= To do =
Please retype the records below exactly, from the first line through the line containing "Toggle the Solo (S) button in toolbar", and leave out any pictures.
⁂
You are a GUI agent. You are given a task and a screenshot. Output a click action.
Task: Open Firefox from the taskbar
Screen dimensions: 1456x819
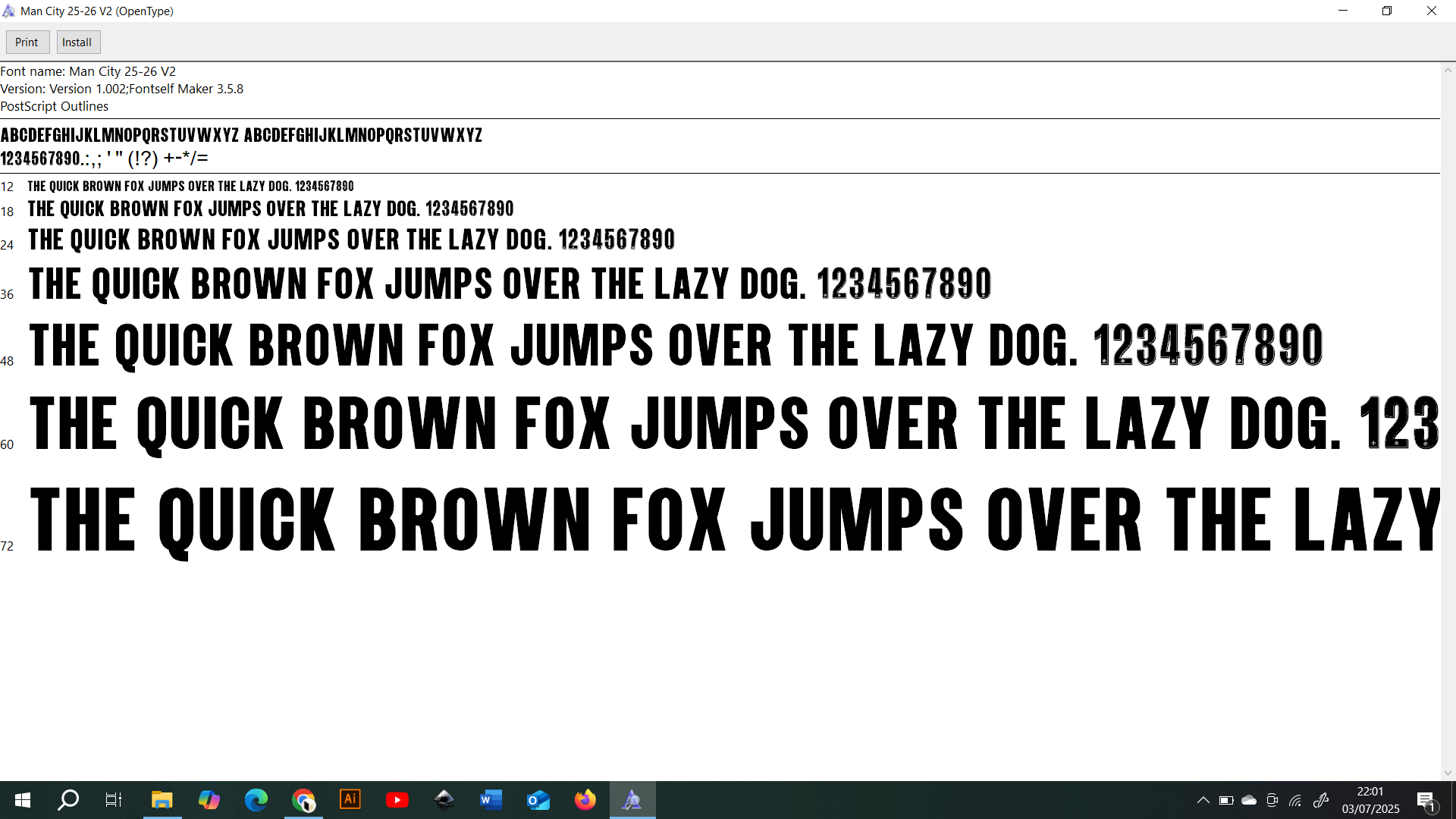tap(585, 800)
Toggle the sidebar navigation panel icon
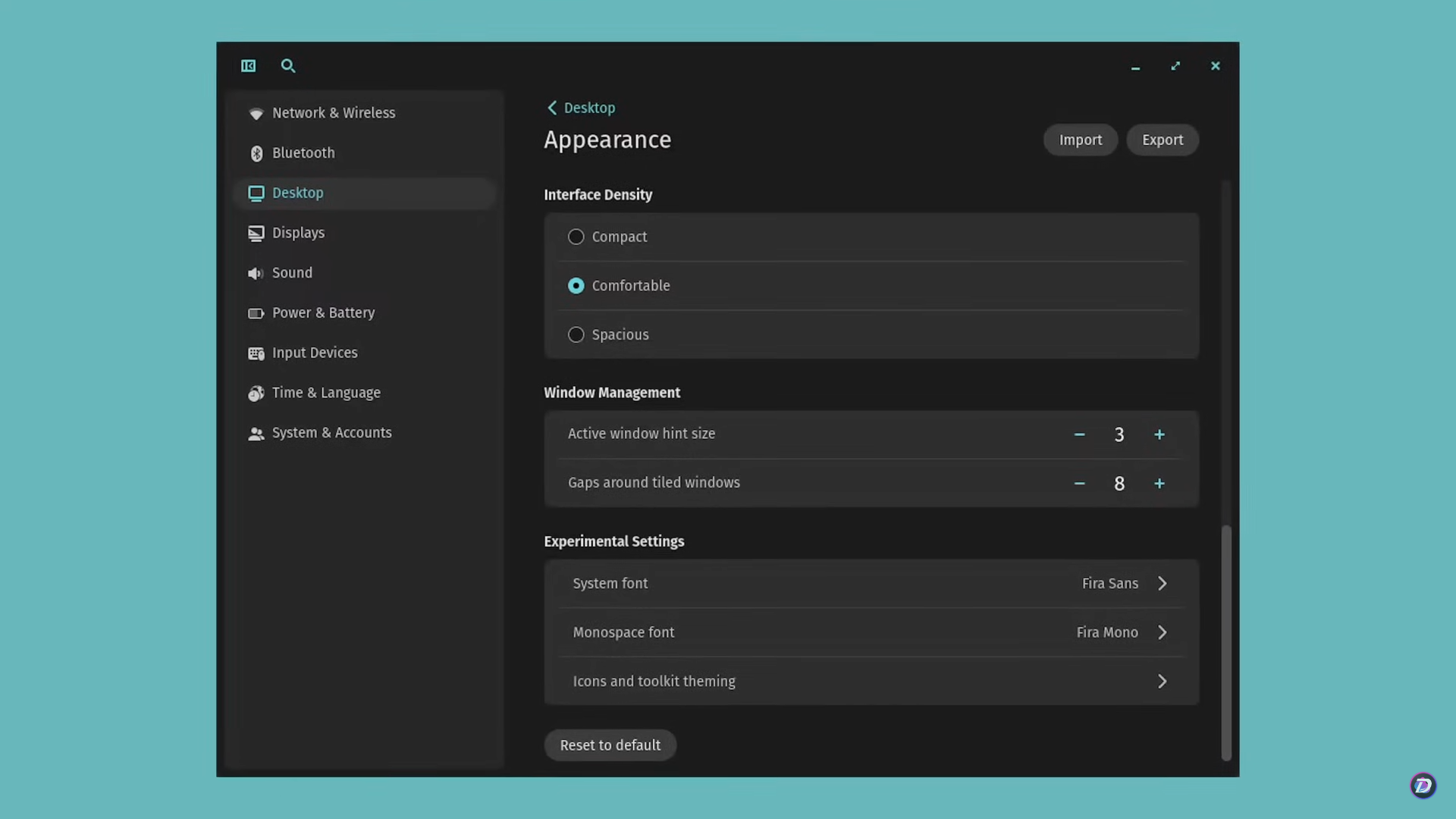This screenshot has height=819, width=1456. pos(248,66)
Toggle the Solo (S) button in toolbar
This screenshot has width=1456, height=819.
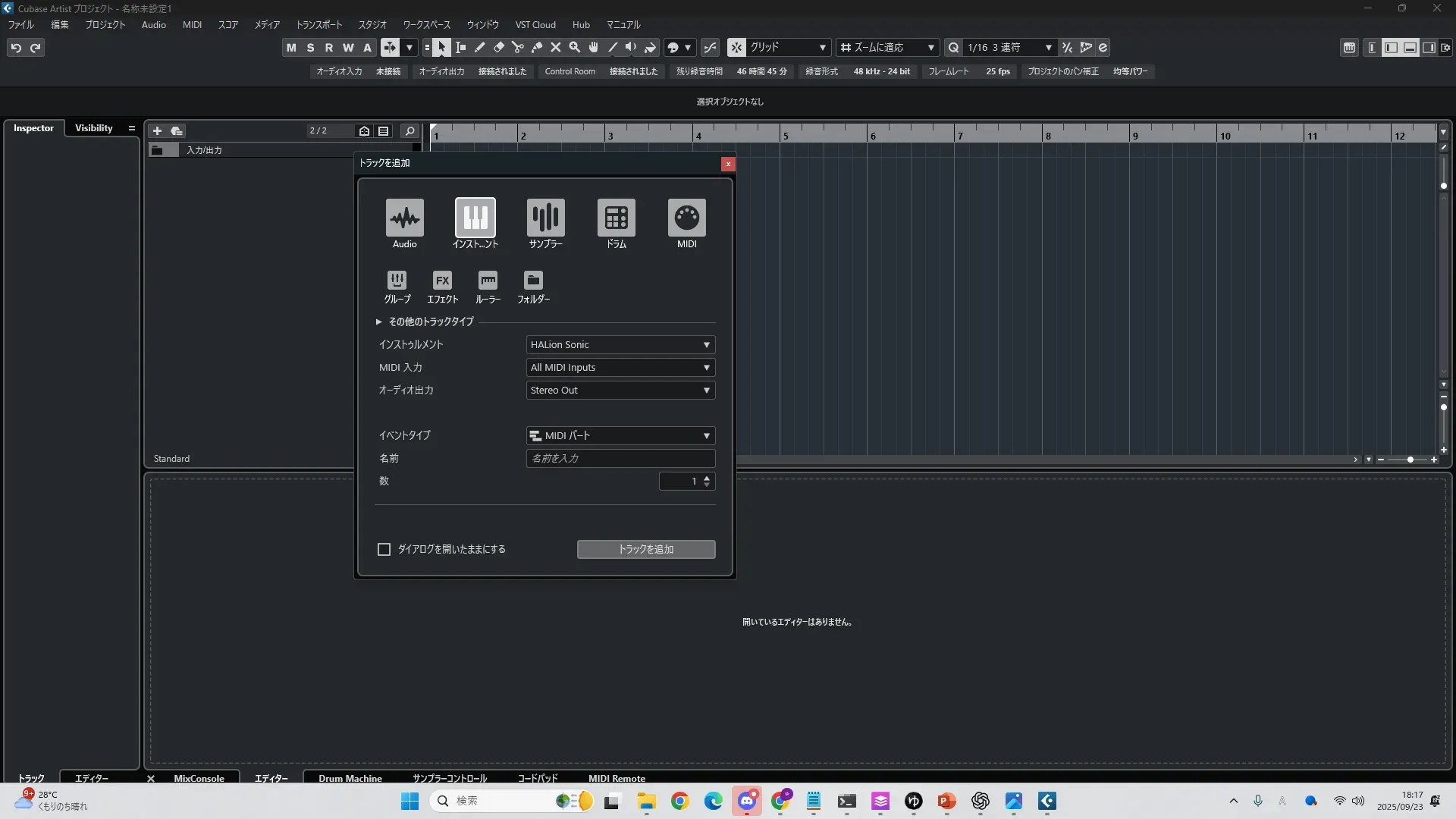(310, 48)
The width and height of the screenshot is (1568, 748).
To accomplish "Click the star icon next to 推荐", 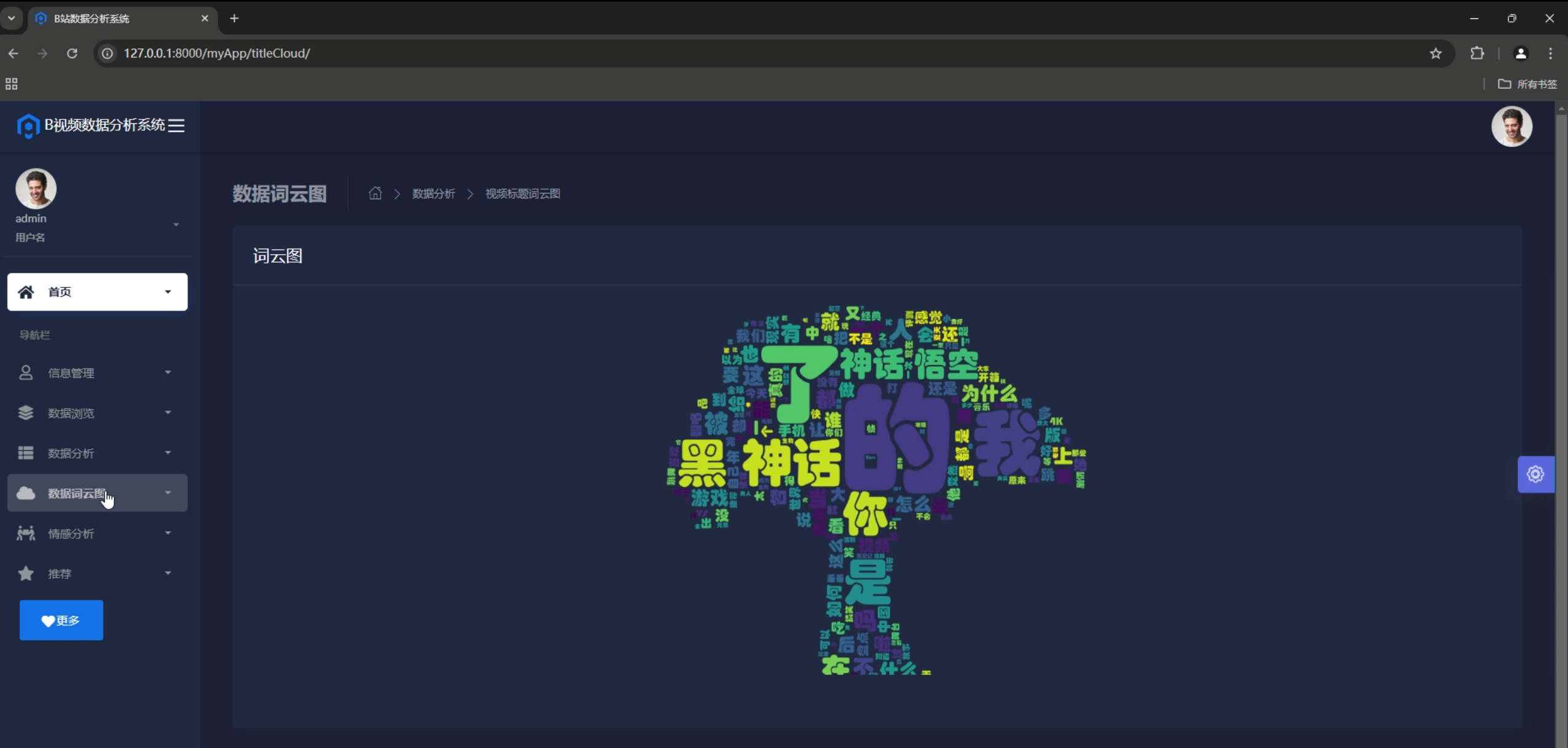I will point(26,574).
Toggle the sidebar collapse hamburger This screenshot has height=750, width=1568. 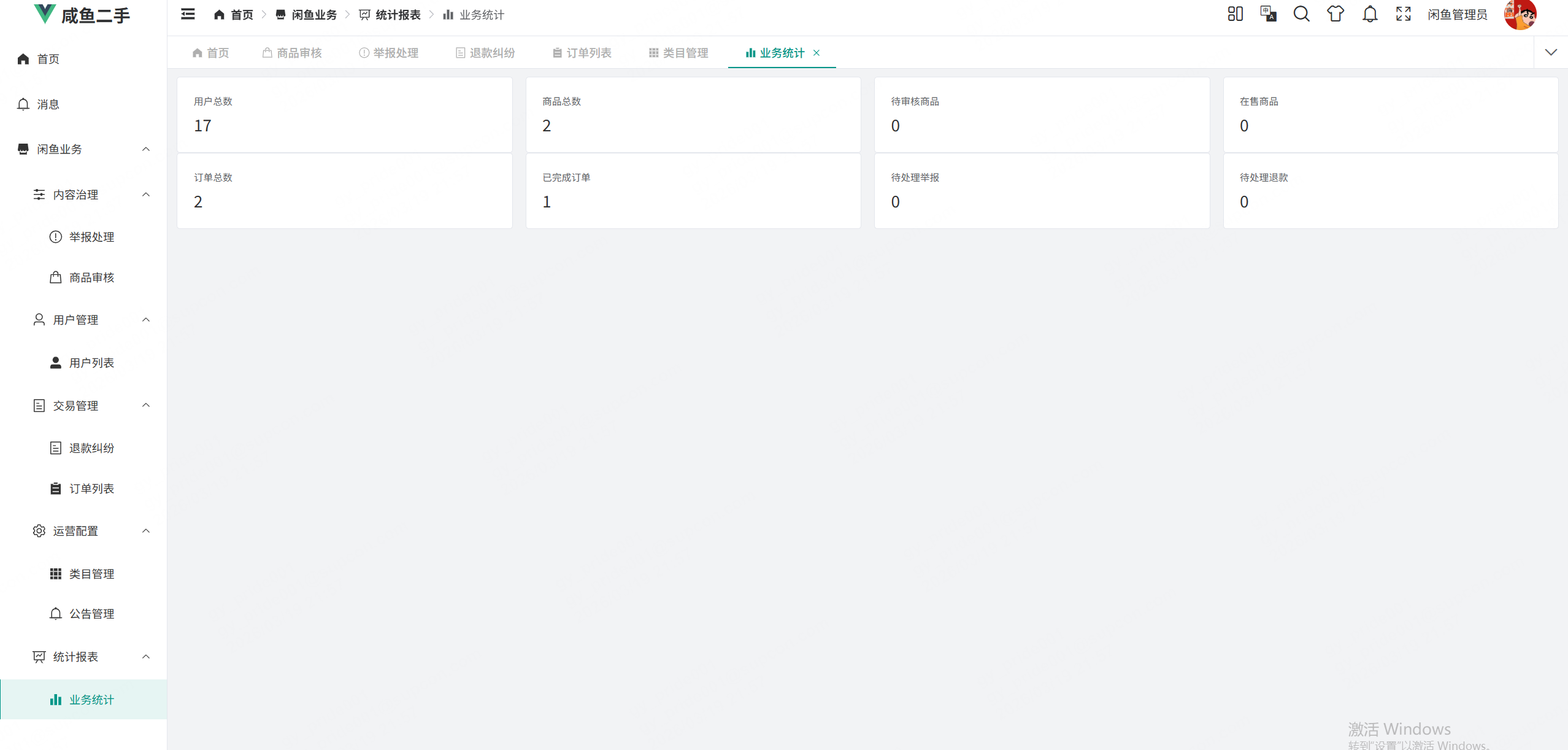coord(187,14)

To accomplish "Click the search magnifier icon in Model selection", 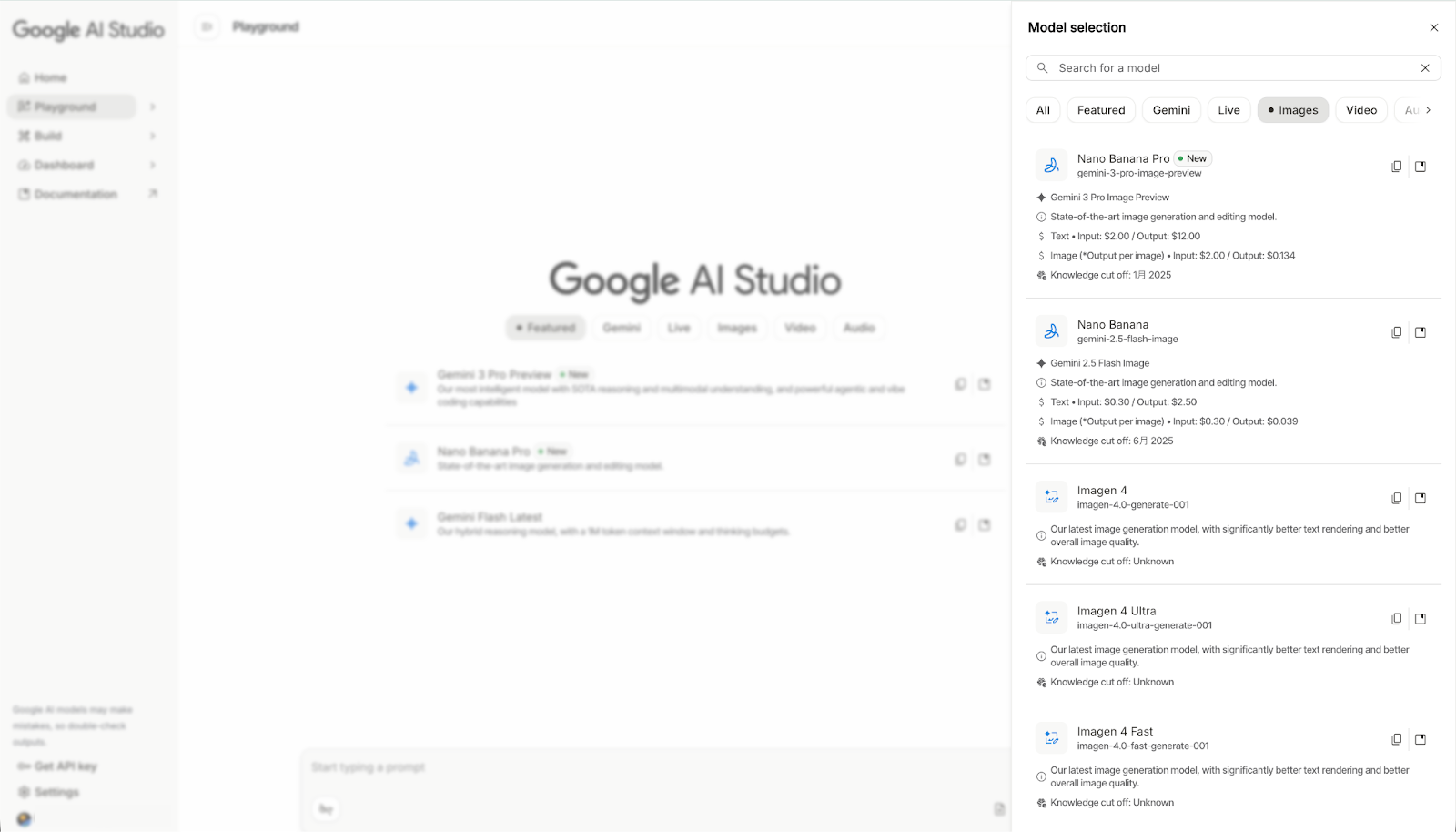I will 1043,67.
⁂
= Result for this task =
You are a GUI agent. You are given a task and a screenshot. Output a click action.
Task: Open Firefox from the taskbar
Screen dimensions: 1456x819
tap(585, 800)
Toggle the sidebar navigation panel icon
This screenshot has height=819, width=1456. pos(248,66)
Toggle the Solo (S) button in toolbar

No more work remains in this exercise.